== Task brief ==
Output a verbatim copy of the data, cut off after the line that contains "Solder Chemistry to".
******************************
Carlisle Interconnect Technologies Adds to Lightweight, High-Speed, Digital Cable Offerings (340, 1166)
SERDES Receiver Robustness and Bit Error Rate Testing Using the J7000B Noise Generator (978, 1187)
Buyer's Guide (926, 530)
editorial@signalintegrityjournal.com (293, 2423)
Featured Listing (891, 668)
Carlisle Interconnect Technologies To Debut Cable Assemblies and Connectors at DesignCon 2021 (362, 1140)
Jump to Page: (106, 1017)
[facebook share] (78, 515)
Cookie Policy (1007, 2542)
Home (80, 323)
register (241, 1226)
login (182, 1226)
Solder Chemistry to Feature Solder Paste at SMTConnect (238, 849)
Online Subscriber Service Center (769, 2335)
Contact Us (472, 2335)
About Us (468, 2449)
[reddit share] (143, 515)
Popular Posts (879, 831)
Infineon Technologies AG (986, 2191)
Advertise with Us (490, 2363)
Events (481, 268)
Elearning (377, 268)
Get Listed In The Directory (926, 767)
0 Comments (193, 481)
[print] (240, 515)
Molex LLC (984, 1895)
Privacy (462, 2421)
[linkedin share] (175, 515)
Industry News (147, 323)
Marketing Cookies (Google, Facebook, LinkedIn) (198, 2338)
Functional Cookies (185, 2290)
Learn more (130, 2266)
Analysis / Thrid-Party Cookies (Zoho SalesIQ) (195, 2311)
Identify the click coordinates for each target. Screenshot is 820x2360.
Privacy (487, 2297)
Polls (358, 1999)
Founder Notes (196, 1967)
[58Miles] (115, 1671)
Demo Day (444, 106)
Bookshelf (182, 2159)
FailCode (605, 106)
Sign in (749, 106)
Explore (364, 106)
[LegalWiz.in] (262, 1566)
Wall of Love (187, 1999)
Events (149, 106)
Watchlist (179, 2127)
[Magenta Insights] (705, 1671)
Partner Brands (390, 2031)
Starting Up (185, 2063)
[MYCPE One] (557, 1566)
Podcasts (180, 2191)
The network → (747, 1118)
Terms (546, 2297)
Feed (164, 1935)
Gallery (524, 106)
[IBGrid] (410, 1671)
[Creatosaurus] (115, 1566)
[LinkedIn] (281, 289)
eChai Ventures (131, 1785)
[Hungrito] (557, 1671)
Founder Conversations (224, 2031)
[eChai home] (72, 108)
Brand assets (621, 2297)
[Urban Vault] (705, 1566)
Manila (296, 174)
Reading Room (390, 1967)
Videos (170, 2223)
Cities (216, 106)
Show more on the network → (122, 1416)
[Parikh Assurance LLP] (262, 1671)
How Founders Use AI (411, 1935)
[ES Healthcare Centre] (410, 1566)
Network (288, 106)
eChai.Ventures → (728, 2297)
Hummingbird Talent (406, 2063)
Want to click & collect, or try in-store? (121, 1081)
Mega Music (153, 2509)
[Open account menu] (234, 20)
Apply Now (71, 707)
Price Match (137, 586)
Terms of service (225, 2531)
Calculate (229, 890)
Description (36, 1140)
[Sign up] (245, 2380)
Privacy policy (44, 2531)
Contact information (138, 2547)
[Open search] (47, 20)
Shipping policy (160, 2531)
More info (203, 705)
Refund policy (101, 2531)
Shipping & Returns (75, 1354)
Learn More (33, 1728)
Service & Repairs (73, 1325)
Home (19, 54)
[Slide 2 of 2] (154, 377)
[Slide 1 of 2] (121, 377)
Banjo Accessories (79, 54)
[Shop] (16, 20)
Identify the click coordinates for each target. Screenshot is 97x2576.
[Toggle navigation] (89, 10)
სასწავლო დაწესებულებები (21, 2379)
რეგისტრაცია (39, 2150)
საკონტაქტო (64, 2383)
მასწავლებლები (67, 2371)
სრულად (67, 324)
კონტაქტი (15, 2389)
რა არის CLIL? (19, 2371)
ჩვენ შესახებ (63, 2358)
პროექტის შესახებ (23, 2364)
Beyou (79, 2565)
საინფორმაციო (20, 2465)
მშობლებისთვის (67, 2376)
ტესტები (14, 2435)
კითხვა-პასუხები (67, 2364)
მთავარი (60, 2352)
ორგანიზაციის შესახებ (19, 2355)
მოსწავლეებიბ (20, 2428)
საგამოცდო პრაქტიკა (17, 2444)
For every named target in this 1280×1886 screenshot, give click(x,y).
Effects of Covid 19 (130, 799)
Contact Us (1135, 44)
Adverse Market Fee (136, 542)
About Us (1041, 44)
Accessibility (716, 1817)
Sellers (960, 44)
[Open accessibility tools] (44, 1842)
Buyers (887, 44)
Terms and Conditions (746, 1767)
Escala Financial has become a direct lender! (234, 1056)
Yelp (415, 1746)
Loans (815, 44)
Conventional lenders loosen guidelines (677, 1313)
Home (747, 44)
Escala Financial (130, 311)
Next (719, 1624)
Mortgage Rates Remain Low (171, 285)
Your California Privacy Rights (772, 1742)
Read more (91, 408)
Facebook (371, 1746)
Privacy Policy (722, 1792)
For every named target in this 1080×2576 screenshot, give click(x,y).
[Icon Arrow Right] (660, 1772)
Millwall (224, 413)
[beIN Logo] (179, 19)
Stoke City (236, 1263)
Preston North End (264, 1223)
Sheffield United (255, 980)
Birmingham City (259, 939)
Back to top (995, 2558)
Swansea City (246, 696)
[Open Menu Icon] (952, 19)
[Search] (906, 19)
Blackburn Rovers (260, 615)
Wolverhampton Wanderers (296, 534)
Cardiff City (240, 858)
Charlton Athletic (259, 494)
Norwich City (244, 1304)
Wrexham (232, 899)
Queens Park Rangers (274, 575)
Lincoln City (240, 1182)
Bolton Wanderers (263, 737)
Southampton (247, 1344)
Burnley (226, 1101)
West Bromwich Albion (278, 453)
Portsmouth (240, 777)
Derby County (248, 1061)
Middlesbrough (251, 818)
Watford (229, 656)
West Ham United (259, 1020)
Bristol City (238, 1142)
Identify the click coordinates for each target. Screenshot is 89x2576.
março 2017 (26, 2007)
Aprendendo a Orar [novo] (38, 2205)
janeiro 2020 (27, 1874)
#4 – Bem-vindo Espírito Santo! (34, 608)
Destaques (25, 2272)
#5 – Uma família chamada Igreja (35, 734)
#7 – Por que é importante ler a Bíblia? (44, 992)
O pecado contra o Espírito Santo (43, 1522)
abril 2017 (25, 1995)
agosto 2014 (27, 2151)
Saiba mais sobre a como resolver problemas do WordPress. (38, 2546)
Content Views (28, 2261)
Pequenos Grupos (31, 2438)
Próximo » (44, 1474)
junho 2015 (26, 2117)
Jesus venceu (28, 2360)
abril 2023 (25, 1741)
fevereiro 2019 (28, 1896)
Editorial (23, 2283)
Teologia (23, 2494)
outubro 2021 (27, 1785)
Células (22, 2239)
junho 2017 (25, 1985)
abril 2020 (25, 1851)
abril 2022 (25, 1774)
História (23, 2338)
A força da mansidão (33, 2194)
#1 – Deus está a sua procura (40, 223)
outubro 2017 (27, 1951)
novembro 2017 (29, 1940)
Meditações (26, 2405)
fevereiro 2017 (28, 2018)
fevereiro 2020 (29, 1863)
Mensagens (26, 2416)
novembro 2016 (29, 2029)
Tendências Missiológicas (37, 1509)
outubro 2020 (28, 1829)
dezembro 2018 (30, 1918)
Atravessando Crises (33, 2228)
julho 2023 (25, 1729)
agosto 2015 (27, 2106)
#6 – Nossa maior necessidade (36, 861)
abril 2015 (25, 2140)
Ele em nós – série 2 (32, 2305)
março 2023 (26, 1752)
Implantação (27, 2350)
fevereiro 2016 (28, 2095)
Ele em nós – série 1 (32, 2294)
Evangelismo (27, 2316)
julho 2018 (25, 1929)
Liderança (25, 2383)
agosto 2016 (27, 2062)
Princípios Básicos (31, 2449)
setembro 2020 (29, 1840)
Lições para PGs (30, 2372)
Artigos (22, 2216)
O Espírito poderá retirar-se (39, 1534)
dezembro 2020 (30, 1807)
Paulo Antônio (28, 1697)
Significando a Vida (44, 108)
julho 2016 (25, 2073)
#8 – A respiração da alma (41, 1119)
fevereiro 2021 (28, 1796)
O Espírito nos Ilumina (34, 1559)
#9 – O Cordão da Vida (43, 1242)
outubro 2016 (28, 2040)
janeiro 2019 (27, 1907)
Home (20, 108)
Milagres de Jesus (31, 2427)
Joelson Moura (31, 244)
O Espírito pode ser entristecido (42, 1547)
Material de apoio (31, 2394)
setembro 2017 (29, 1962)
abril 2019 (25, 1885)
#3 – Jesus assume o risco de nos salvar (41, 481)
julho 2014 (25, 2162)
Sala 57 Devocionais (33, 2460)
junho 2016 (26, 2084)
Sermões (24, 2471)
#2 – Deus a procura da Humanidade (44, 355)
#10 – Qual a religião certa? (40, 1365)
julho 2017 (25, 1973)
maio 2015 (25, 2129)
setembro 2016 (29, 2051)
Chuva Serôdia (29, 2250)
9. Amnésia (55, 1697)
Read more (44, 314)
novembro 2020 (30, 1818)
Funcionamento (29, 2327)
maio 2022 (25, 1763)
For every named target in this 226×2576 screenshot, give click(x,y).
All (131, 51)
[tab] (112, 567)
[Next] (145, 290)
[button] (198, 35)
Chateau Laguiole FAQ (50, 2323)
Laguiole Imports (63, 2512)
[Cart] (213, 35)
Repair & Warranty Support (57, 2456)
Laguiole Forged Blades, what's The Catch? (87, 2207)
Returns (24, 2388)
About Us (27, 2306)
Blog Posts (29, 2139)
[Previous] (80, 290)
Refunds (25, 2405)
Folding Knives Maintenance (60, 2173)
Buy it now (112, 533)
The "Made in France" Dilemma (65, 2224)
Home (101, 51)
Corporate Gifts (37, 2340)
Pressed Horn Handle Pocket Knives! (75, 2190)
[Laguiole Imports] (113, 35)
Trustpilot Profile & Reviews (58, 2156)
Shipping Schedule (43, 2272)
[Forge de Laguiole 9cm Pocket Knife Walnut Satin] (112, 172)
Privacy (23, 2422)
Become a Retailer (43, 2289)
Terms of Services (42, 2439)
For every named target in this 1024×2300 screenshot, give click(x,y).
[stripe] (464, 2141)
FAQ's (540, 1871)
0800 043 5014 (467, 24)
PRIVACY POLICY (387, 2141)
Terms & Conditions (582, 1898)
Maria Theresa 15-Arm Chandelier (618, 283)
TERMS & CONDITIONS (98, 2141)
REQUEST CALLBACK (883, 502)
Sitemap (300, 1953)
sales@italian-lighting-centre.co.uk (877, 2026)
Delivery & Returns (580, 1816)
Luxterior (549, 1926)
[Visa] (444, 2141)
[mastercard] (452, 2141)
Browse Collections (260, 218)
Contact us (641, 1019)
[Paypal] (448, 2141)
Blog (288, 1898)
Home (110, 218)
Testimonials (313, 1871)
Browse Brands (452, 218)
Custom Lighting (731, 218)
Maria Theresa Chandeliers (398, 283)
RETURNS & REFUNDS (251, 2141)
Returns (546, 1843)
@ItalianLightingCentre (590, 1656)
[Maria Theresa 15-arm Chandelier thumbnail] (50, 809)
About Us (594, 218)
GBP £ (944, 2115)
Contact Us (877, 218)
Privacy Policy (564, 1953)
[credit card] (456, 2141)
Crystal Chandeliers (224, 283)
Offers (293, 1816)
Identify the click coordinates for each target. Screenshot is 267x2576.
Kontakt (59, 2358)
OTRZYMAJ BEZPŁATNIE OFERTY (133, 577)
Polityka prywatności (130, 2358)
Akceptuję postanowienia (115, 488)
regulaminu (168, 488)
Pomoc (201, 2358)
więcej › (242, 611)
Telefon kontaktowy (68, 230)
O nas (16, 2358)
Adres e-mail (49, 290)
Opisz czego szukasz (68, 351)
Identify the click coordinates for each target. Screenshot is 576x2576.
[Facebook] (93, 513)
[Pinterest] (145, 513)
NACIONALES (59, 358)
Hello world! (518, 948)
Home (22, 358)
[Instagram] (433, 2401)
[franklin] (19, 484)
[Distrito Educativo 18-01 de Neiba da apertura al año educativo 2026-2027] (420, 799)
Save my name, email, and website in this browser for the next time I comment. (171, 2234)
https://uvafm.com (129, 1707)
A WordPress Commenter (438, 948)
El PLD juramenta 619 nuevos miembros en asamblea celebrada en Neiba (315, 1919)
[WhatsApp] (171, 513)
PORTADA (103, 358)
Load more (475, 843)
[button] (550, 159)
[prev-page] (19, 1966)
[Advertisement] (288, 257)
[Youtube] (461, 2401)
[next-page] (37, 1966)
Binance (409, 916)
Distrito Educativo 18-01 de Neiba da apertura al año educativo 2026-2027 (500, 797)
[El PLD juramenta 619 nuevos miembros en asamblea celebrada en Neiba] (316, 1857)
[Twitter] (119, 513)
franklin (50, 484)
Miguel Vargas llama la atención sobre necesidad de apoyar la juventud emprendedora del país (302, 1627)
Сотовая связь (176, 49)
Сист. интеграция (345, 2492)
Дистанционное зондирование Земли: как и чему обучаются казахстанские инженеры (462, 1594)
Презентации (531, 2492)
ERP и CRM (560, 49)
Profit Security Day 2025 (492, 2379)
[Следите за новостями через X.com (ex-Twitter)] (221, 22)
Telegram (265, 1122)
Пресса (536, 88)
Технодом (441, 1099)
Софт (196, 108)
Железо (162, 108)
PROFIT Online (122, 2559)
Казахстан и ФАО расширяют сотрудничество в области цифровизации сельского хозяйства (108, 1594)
******************************
== The completed task ==
Carlisle Interconnect Technologies Adds to Lightweight, High-Speed, Digital Cable Offerings (340, 1166)
SERDES Receiver Robustness and Bit Error Rate Testing Using the J7000B Noise Generator (978, 1187)
Buyer's Guide (926, 530)
editorial@signalintegrityjournal.com (293, 2423)
Featured Listing (891, 668)
Carlisle Interconnect Technologies To Debut Cable Assemblies and Connectors at DesignCon 2021 (362, 1140)
Jump to Page: (106, 1017)
[facebook share] (78, 515)
Cookie Policy (1007, 2542)
Home (80, 323)
register (241, 1226)
login (182, 1226)
Solder Chemistry to Feature Solder Paste at SMTConnect (238, 849)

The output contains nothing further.